Oh! se fosse lecito penetrare nella mente del poeta, in quella mente, e cercarvi le parole che non disse e le imagini che non espresse, e che egli portò con sè nell’eterno silenzio, come Michelangelo le statue che vide nelle rupi e non vi scoperse! Se fosse lecito! Una nuova schiera s’aduna già nella ripa, venendo dalla prima morte, per passare alla seconda. Il ramo mette a ogni battito di polso, nuove foglie. Le foglie secche, rifiuto della vita e della morte, mulinano nel vestibolo che ha aperta la porta, donde viene un fioco lume. La barca di Caron vanisce via per l’onda bruna. Ed ecco colui, che, al soffio del vento e al lampo vermiglio, è caduto, si rialza con gli occhi chiusi e, insieme all’ombra del poeta morto, scivola sull’ombra e passa.

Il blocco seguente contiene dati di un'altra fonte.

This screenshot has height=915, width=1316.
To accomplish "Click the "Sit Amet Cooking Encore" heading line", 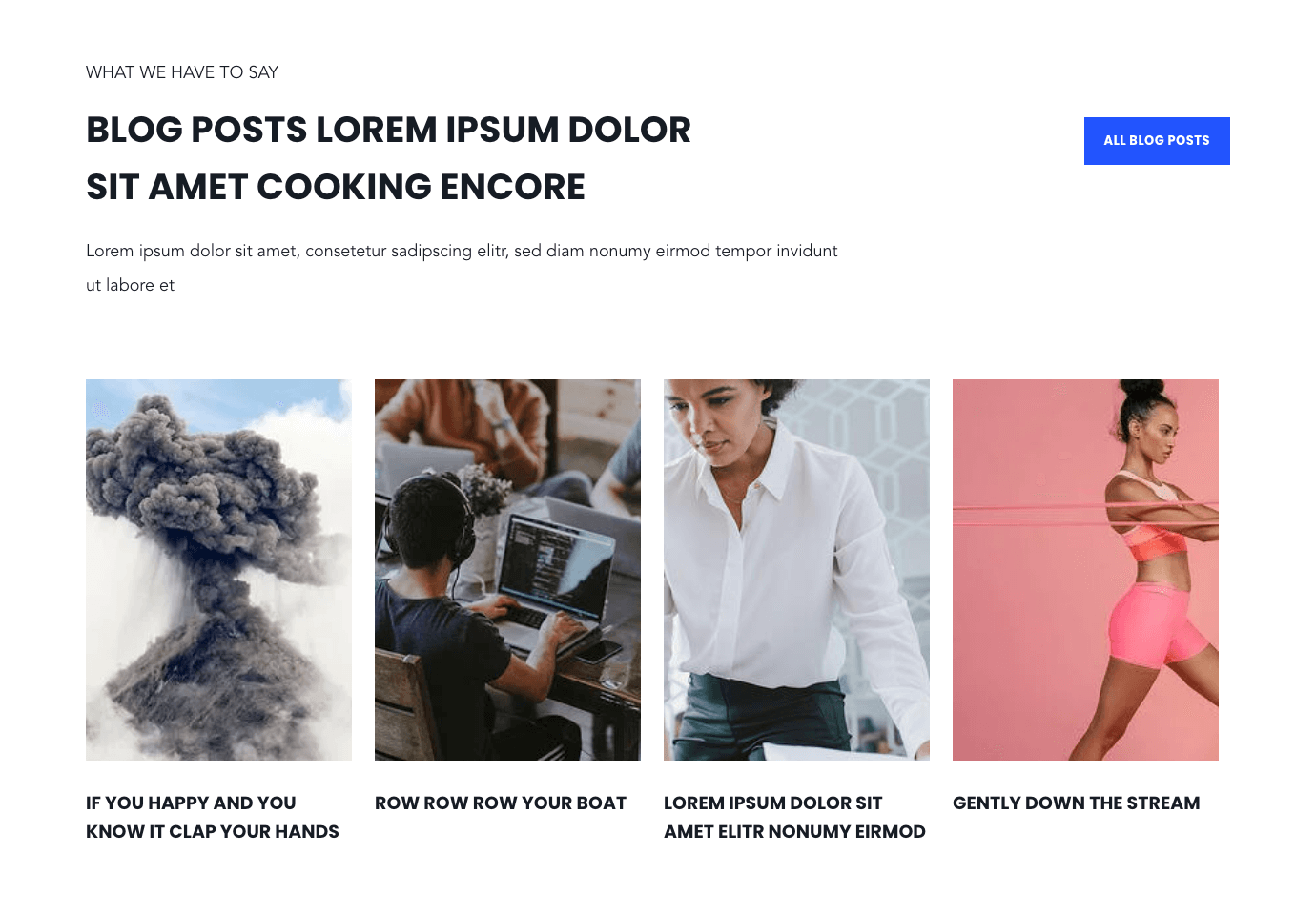I will click(x=336, y=187).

I dannati che aspettano la barca e gli altri che desiderano invano di passare, si volgono, battendo i denti e anelando tra la corsa, a lui, e dicono certo quello che i discepoli di Gesù: È un fantasma! E il fantasma si trova di là. È dritto levato. Riapre gli occhi, che trova riposati dal breve sonno che fu una morte; guarda. Nulla. Non discerne nulla. È sulla proda della valle d’abisso, donde sale un tuono infinito.

Ma forse noi dobbiamo ricorrere all’altra sacra narrazione; quella del Phase. Faraone,2 che in-

  1. Inf. IV 108 seg.
  2. Exod. XIV.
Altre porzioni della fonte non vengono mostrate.